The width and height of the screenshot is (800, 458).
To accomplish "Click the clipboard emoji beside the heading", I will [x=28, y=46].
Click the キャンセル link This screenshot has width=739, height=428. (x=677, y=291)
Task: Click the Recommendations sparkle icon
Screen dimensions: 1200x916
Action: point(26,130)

^^^^^^^^^^^^^^^^

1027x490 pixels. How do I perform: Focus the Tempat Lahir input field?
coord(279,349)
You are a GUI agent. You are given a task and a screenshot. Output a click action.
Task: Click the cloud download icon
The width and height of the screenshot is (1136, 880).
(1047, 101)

^^^^^^^^^^^^^^^^

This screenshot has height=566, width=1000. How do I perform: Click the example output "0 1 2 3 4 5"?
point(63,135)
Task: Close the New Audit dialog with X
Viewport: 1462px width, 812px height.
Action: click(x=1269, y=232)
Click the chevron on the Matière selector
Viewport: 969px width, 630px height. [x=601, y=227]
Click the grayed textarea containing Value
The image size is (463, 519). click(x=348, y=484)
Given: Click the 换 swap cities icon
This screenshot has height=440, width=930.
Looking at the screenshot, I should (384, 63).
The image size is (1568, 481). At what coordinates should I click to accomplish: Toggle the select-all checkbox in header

^^^^^^^^^^^^^^^^

▸ Task brief
Everything starting at the line containing "This screenshot has height=566, width=1000." and ending at the line containing "Given: Click the 换 swap cities icon" in the records above should be repeated exactly, and only that.

▸ Solved exercise
This screenshot has height=566, width=1000. How do I perform: Click the example output "0 1 2 3 4 5"?
point(63,135)
Task: Close the New Audit dialog with X
Viewport: 1462px width, 812px height.
Action: click(x=1269, y=232)
Click the chevron on the Matière selector
Viewport: 969px width, 630px height. [x=601, y=227]
Click the grayed textarea containing Value
The image size is (463, 519). click(x=348, y=484)
Given: Click the 换 swap cities icon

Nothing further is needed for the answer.